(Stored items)
● ● ●
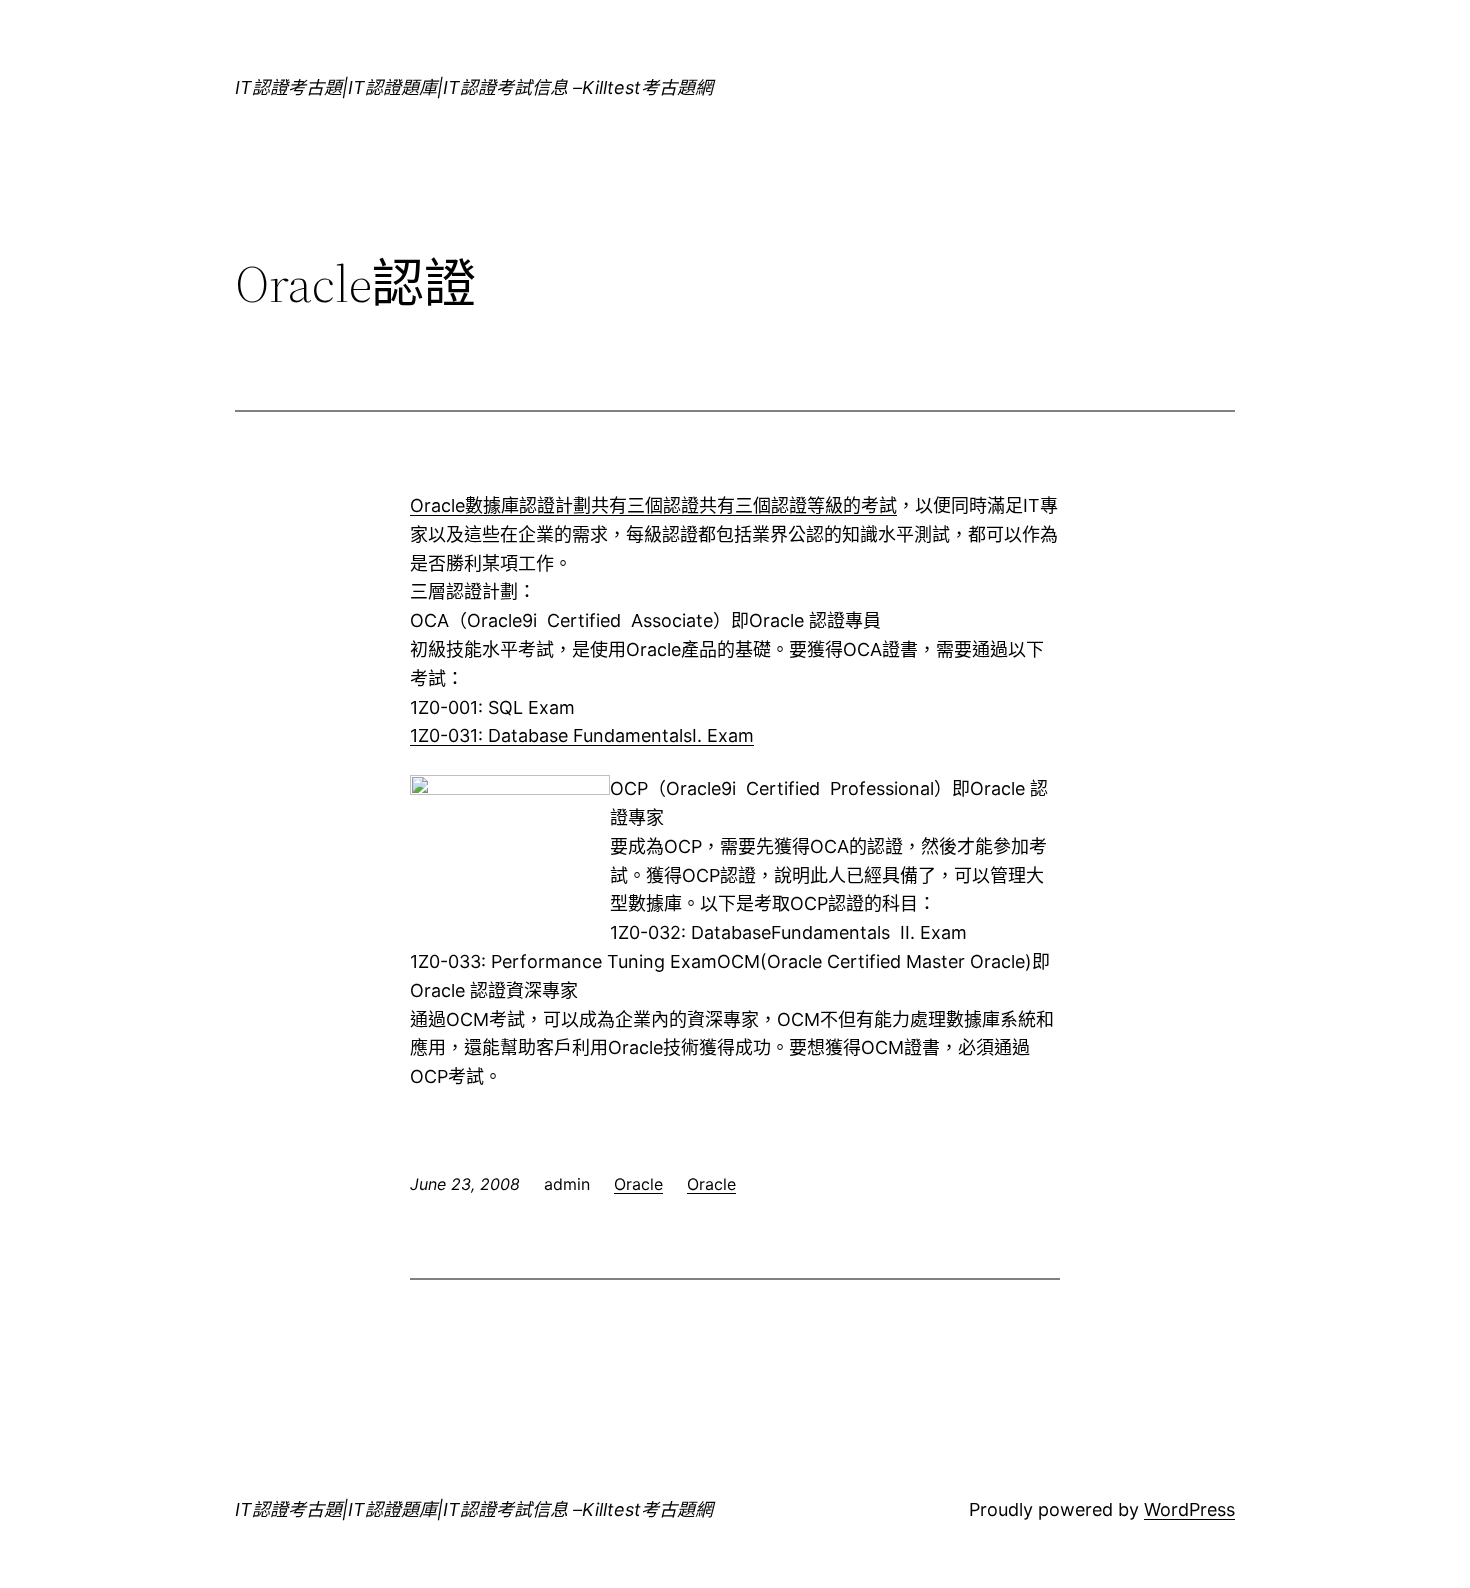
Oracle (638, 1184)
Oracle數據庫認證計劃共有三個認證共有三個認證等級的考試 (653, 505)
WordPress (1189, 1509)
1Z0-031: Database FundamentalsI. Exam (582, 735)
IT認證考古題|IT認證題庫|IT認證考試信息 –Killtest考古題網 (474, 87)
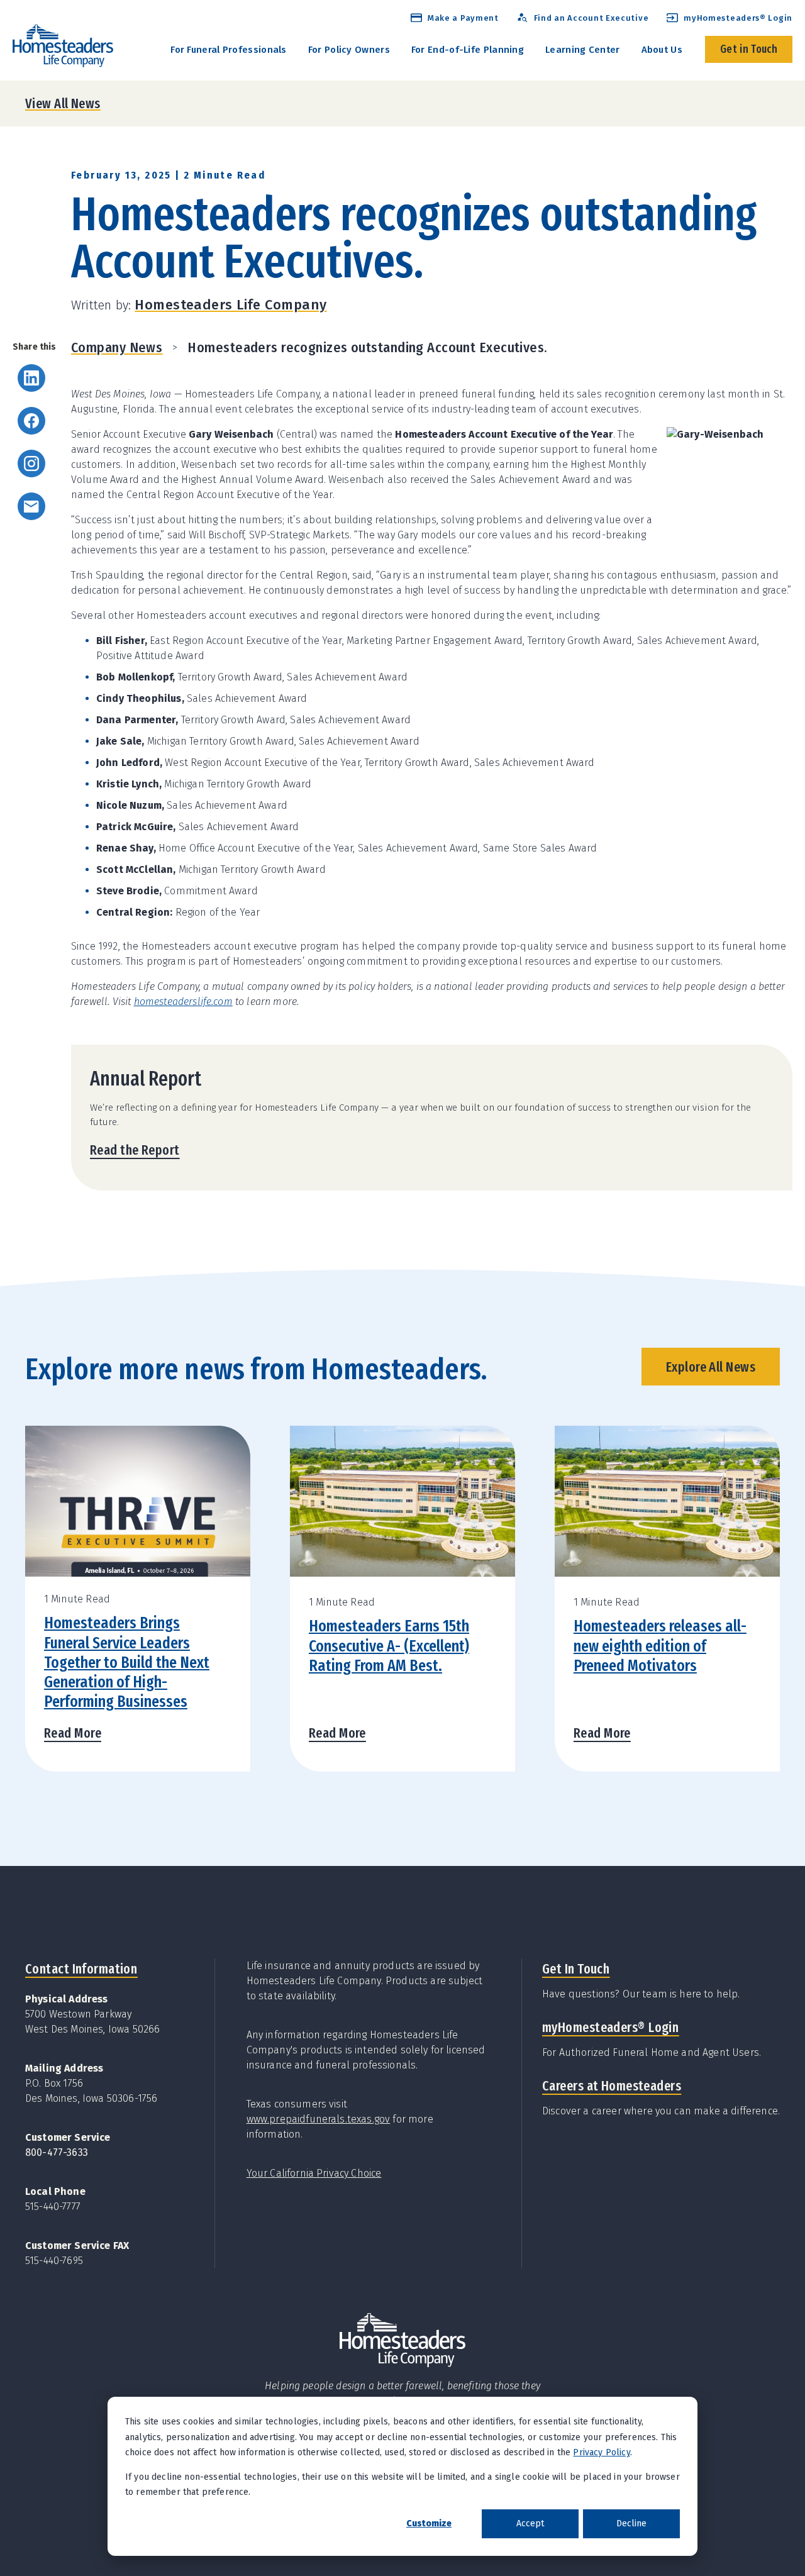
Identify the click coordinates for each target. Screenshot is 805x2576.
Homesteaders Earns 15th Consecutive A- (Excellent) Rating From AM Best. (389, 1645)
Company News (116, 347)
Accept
● ● ●
- Assignment
Starting at the line that contains "Identify the click", retype every line through the end of the records exactly, and nothing else.

- Output for this exercise
Identify the click coordinates for each target. Screenshot is 805x2576.
Homesteaders Earns 15th Consecutive A- (Excellent) Rating From AM Best. (389, 1645)
Company News (116, 347)
Accept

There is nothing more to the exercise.